According to a new report by United Cerebral Palsy and the Ancor Foundation, Florida dropped from 18th to 34th in state rankings when it comes to helping people with intellectual and developmental disabilities (I/DD) lead more independent lives.
And in terms of helping these Floridians get jobs, Florida ranks last.
According to the Case For Inclusion, “In part, this is due to its low percentage of individuals with I/DD employed in a competitive, integrated setting (12 percent, compared to the national average of 19 percent), meaning they work alongside individuals without disabilities and earn market-driven wages.”
Laura White, the executive director of United Cerebral Palsy Tampa Bay, said that’s largely because of money.
"There's a bit of a caveat with the funding to support those folks on the job - as well as it's a bit tricky to be employed and still keep a lot of your social security benefits,” White said.
Job support for Floridians with intellectual and developmental disabilities comes from the “Developmental Disabilities Individual Budgeting” Medicaid waiver.
This iBudget waiver provides home and community support assistance, but recipients can only choose a certain number of services and job support doesn’t always make the cut – and the money is spread more thinly every year.
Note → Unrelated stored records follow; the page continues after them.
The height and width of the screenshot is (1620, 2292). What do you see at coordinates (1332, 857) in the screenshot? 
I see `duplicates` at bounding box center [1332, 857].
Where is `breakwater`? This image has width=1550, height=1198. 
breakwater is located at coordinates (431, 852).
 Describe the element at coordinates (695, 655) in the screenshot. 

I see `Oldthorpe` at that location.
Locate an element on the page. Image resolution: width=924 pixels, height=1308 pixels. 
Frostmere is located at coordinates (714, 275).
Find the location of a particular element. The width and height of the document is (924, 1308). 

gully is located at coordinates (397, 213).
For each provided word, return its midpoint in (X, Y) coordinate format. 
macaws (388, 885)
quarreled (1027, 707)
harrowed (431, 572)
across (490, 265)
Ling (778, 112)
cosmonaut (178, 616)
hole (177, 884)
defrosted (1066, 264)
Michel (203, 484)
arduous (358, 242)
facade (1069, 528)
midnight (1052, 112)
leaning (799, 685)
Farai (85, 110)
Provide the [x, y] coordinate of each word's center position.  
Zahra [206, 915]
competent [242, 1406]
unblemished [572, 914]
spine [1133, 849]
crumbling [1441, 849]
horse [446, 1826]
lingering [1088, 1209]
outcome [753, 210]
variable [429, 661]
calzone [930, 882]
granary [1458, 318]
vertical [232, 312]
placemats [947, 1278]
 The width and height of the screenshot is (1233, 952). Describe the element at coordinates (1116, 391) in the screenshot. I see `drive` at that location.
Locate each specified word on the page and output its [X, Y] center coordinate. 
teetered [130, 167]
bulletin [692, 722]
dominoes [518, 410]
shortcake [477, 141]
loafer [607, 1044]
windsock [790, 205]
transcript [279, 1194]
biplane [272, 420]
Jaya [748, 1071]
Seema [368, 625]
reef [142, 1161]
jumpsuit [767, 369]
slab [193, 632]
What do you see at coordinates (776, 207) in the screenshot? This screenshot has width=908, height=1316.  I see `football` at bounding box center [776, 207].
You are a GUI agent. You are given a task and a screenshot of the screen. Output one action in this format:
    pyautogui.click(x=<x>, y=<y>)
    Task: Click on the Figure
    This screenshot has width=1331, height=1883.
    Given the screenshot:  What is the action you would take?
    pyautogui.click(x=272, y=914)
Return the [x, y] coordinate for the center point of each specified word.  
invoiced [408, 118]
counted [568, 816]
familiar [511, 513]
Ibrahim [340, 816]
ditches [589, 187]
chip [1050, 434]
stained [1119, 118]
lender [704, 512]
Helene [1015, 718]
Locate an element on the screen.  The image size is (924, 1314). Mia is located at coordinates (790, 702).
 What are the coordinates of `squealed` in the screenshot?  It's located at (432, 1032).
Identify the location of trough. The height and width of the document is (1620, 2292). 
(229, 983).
White said this support includes help with “writing the resume, going to interviews with them, helping them with that online process to get the job, then supporting them all the way through to keep the job."
The problem, White said, is compounded by a long waiting list of people trying to get approved for the Medicaid waiver. In the meantime, many of those people are not only not working, but forgoing therapy, transportation services, and other resources covered under the waiver.
Since the 2006 Case for Inclusion, the number of Americans served by Home and Community-Based Services (HCBS) waivers has increased by 79 percent, from 433,000 in 2005 to 775,000 today. Yet the number of people on the HCBS waiting list has tripled in that same time period—from 138,000 in 2005 to 424,000 today.
Other key findings on Florida’s performance:
- Although the Florida has a lower-than average percentage of individuals living in a large, state-run institution (1.4 percent, compared to the national average of 1.7 percent), the state still operates three such institutions, which together are home to 760 individuals.
- Given that the state has more than 20,000 individuals with I/DD on its waiting list for Medicaid-funded Home and Community-Based Services, the state would need to expand its current service offerings by 62 percent in order to match current levels of demand.
- The report soncisers it a bright spot that Florida allows HCBS participants to self-direct their services; with one in five individuals with I/DD in the state self-directing their services, Florida’s average is nearly twice that of the national average of 11 percent.